3. Facilities must meet the requirements of paragraphs (i) (1) and (2) of this section for any live-in and relief staff that they utilize.
42 CFR 483.470(i)

Observations:

Based on document review and interview, the facility failed to maintain fire drills, in accordance with regulations, affecting three of three work shifts.

Findings include:

Document review on May 19, 2025, at 11:35 a.m., revealed the facility failed to provide fire drill documentation for cottage #2, for the first, second, and third shifts, all quarters.

Interview with the maintenance supervisor on May 19, 2025, at 11:35 a.m., confirmed the fire drill documentation was unavailable at the time of the survey.





Plan of Correction:

Regarding the fire drill documentation, although the fire drill reports were not available during the onsite survey which took place on 5/19/25, they were, in fact, completed as required. All of the monthly drills that are done quarterly for each shift are available upon request.

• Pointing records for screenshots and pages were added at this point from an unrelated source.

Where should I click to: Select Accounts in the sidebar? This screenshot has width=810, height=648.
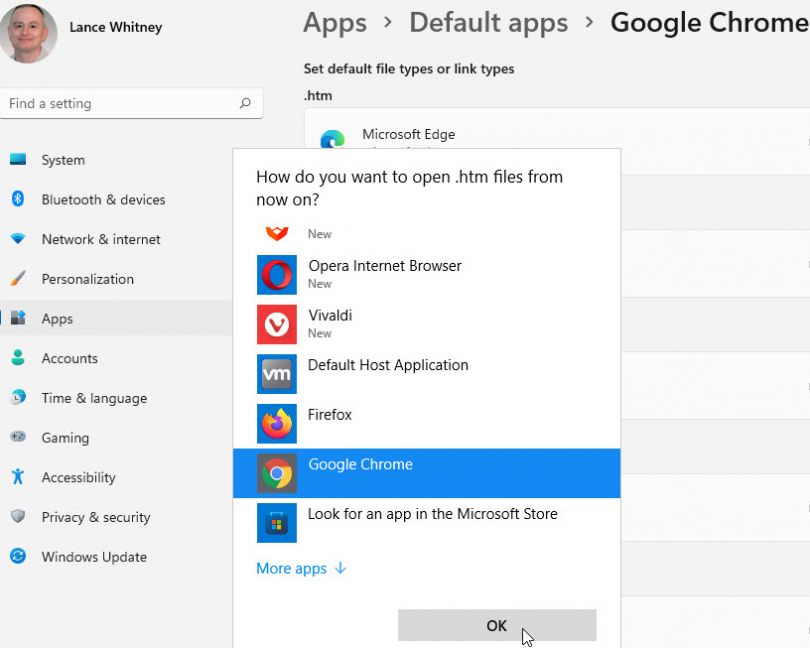click(x=69, y=358)
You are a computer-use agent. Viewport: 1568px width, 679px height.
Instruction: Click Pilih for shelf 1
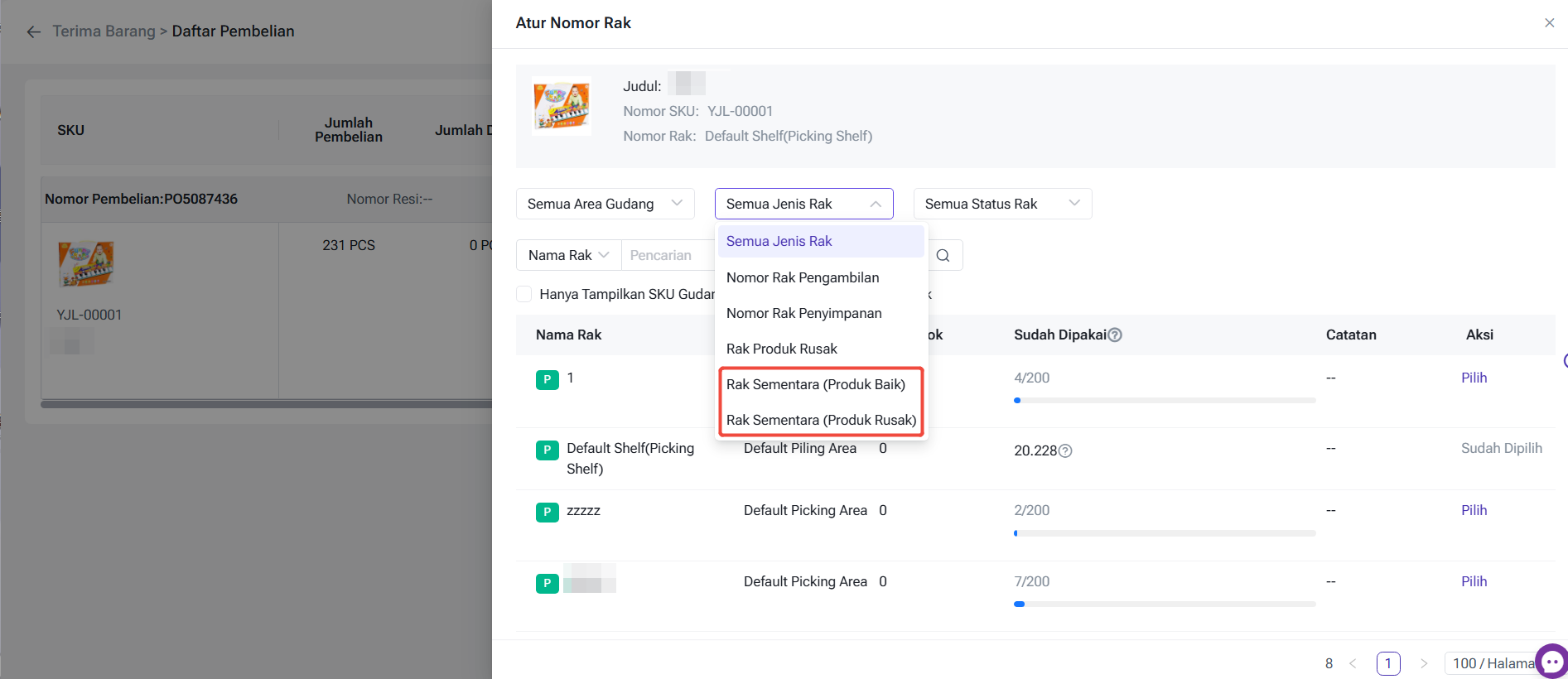(x=1474, y=378)
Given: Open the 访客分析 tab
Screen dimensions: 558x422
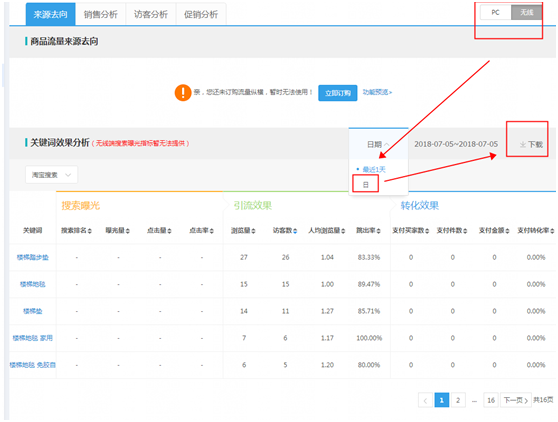Looking at the screenshot, I should click(151, 14).
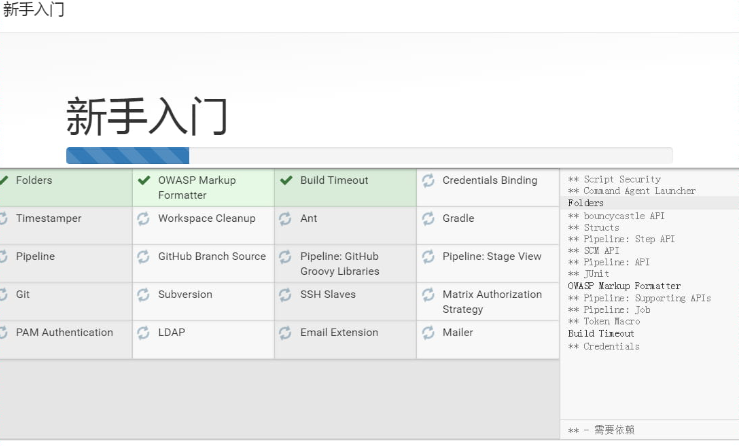Select the Email Extension plugin entry
739x446 pixels.
pyautogui.click(x=345, y=340)
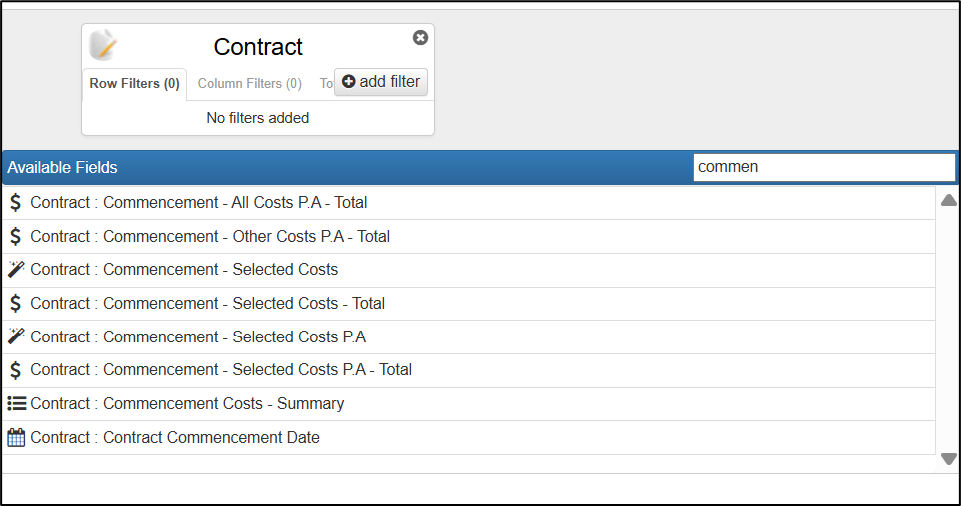961x506 pixels.
Task: Add a new filter with add filter button
Action: pos(381,82)
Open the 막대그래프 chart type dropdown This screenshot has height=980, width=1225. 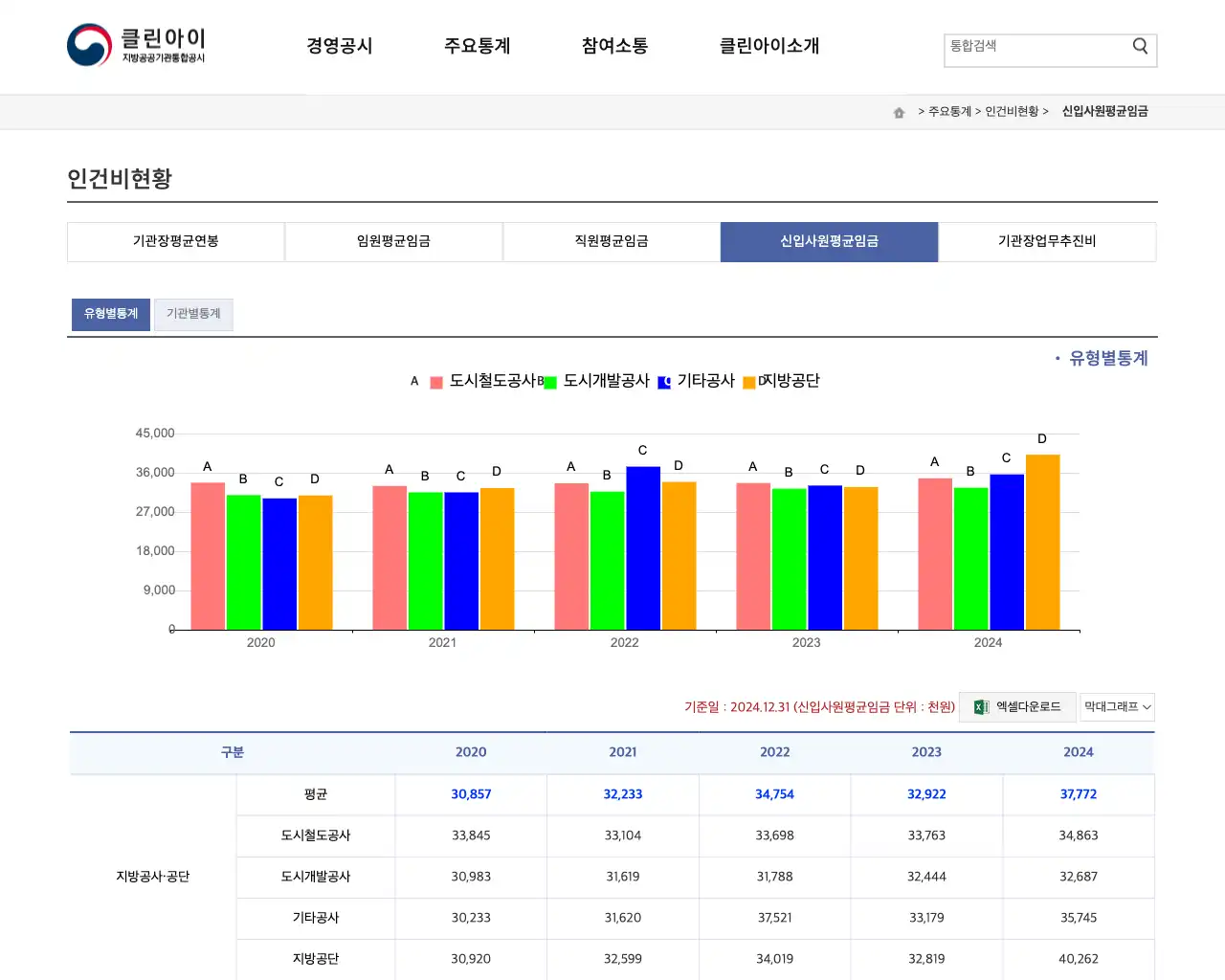point(1117,707)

Moving forward, the monthly fire drills will all be stored in a "Life Safety" binder and this will be stored in the Executive Director's office (which will be up-to-date and available for all future surveys). This binder will be formalized and complete by 7/1/25

The Executive Director is responsible for monitoring this area for compliance and for assuring this information is available for future surveys.



Initial Comments:
Name - BUILDING 03 Component - 03

Facility ID 44021100
Component 03
Building 03

Based on a Medicaid Recertification Survey completed on May 19, 2025, it was determined that Beacon Light Adult Residential Services was not in compliance with the following requirements of the Life Safety Code for an existing ICF/IID health care occupancy. Compliance with the National Fire Protection Association's Life Safety Code is required by 42 CFR 483.470(j).

This is a one-story, Type V (000), unprotected, wood frame building, that is not sprinklered.

State plans approved as Prompt.


Plan of Correction:




NFPA 101 STANDARD
Fire Alarm System - Testing and Maintenance

Name - BUILDING 03 Component - 03
Fire Alarm System - Testing and Maintenance
2012 EXISTING (Prompt)
A fire alarm system is tested and maintained in accordance with an approved program complying with the requirements of NFPA 70, National Electric Code, and NFPA 72, National Fire Alarm and Signaling Code. Records of system acceptance, maintenance and testing are readily available.
9.7.5, 9.7.7, 9.7.8, and NFPA 25

Observations:

Based on document review and interview, the facility failed to ensure the fire alarm system was inspected at required intervals, affecting the entire facility.
Findings include:
Document review on May 19, 2025, at 11:46 a.m., revealed the facility could not provide documentation for the following:
A. Fire alarm annual inspection/testing;
B. Semi-annual visual inspection;
C. Smoke detector sensitivity testing.
Interview with the maintenance supervisor on May 19, 2025, at 11:46 a.m., confirmed the documentation was unavailable at the time of the survey.






Plan of Correction:

Regarding Cottage 3, although the fire alarm annual inspection/testing and the smoke detector sensitivity testing were not available during the onsite survey which took place on 5/19/25, they were, in fact, completed. This testing was completed on 11/11/24 by Johnson Controls. The semi-annual visual inspections were completed in July of 2024 and again in January of 2025. These semi-annual inspections are completed as part of the monthly life safety inspections completed by the maintenance department.

Moving forward, the fire alarm annual inspections, semi-annual visual inspections and the smoke detector sensitivity testing will all be stored in a "Life Safety" binder and this will be stored in the Executive Director's office (which will be up-to-date and available for all future surveys). This binder will be formalized and complete by 7/1/25

The Executive Director is responsible for monitoring this area for compliance and for assuring this information is available for future surveys.